While the S&P crawled, the MSCI EAFE index, covering stocks of the other developed countries, returned 5.3 percent a year, according to Morningstar, which tracks market data. Smaller U.S. stocks returned 10.8 percent. Emerging markets returned 15 percent. If you owned them all, you'd have shown reasonable results.
Aggressive investors often leave bonds out of the mix. Everyone "knows" they don't do as well as stocks. Well, here's a Wall Street surprise. Over the past eight years, intermediate-term Treasuries (maturing in one to 10 years) returned 6.8 percent a year—four times more than the S&P. As diversifiers, they worked, too, and brilliantly.
To diversify properly, you need to decide on an asset allocation—how much money to keep in stock funds (invested globally) and how much in bond funds. The general rule is to subtract your age from 110 and use that number as the percentage of your investments given to stocks. For example, if you're 40, your target should be 70 percent in stocks, 30 percent in bonds.
If stocks drop and are now worth less than 70 percent of your portfolio, sell some bonds and reinvest the proceeds in stocks at their lower price. When stocks rise, sell the portion that exceeds 70 percent and reinvest in bonds. Make these changes whenever your allocations get more than 5 percent out of line.
Rebalancing sounds simple, but it's hard emotionally. You have to take profits when stocks are hot and buy when they're in a funk. You won't do it if you're ruled by your hopes and fears. But if you shut your eyes and follow the formula, it will work. Professional investors rebalance regularly.
You can't work this strategy if you invest in individual stocks. Any one of them may be acting differently from the market as a whole. Allocators use mutual funds —ideally, index funds covering U.S. stocks and the universe of internationals. Life-cycle or target-date funds do the rebalancing for you.

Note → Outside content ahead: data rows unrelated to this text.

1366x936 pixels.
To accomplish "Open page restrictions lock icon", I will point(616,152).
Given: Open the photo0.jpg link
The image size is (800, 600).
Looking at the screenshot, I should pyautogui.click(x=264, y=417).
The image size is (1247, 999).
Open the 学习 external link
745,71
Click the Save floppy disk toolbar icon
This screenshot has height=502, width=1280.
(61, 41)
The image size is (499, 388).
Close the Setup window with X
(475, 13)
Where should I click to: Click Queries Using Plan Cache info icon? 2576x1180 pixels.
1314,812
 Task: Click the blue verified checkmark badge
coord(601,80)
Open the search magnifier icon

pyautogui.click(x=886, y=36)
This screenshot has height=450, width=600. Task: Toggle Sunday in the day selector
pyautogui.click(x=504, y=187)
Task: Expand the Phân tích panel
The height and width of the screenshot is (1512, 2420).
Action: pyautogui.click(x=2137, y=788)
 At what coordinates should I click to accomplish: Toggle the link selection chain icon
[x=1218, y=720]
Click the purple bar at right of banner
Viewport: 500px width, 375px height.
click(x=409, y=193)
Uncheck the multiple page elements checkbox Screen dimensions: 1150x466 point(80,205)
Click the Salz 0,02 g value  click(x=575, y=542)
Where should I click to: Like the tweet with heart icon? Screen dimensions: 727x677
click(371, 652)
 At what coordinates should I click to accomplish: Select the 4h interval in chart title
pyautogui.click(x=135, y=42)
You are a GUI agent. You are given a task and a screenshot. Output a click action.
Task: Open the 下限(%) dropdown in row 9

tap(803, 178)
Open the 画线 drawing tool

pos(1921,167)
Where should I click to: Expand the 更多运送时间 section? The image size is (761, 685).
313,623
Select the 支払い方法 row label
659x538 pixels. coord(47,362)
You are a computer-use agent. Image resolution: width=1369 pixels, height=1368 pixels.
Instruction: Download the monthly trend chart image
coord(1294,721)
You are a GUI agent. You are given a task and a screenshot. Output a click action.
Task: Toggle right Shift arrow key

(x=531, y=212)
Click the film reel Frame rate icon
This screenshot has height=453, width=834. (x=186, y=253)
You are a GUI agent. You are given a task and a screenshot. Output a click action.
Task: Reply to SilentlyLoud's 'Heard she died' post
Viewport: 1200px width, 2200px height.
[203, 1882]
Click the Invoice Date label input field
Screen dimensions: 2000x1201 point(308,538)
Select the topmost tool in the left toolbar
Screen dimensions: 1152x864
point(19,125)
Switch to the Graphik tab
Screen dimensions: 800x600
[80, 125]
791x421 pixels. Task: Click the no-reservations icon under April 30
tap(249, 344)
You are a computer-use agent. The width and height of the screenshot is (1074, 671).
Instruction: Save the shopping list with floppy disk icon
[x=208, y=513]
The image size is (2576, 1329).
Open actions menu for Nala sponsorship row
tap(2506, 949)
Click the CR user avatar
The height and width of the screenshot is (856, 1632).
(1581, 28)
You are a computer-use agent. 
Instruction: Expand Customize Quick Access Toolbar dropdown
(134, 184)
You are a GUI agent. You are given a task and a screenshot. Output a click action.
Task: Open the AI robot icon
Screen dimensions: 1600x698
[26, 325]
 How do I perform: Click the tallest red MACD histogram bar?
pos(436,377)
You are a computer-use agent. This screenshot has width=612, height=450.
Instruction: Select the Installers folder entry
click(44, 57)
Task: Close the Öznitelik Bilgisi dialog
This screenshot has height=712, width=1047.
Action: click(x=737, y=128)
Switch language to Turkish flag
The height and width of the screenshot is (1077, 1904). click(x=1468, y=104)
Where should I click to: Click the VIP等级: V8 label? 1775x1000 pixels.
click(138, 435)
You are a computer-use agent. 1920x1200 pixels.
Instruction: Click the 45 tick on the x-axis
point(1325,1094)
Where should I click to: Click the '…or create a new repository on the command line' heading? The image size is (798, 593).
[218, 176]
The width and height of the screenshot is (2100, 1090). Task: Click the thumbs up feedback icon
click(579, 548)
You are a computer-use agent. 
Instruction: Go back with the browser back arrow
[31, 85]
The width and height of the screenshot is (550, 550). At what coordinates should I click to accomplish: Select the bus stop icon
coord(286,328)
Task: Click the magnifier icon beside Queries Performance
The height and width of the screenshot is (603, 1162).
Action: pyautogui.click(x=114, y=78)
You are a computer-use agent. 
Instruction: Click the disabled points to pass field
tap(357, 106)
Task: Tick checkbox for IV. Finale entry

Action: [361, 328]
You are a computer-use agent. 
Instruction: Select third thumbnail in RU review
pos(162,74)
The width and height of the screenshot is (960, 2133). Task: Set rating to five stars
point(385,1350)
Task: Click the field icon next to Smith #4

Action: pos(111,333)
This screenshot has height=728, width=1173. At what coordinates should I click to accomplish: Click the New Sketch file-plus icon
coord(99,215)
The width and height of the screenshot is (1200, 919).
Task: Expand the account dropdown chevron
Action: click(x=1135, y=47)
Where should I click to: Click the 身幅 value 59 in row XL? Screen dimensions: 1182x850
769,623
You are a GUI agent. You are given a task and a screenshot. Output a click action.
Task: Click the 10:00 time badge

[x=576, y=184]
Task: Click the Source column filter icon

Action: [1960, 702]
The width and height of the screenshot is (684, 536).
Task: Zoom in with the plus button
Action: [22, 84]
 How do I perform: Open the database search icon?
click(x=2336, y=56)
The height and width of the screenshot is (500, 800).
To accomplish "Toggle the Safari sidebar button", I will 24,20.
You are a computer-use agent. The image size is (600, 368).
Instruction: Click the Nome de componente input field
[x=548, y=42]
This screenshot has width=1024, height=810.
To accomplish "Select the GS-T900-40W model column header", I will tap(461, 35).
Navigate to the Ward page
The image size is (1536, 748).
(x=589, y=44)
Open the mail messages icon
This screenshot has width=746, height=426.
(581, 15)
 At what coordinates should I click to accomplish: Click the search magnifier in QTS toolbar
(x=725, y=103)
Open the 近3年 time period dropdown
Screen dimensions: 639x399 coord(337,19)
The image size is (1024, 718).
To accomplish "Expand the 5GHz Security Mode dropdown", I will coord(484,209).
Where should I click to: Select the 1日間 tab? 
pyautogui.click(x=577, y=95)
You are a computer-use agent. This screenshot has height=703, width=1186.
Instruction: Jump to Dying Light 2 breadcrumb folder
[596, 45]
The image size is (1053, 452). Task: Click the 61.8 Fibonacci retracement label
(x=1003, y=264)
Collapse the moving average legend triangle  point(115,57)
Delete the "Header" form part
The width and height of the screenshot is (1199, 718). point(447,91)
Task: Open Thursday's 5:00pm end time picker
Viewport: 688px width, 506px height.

It's simple to rebalance 401(k)s, IRAs and other tax-deferred accounts. You just move the money around. Taxable accounts are tougher because you owe taxes when you sell at a profit. Instead, rebalance slowly by putting all your new investment money into the asset that's fallen behind.
What might rebalancers do now? Sell bonds and lighten up on emerging markets while buying large international and S&P stocks. That's not a forecast. But for sure, markets that lagged will rise again.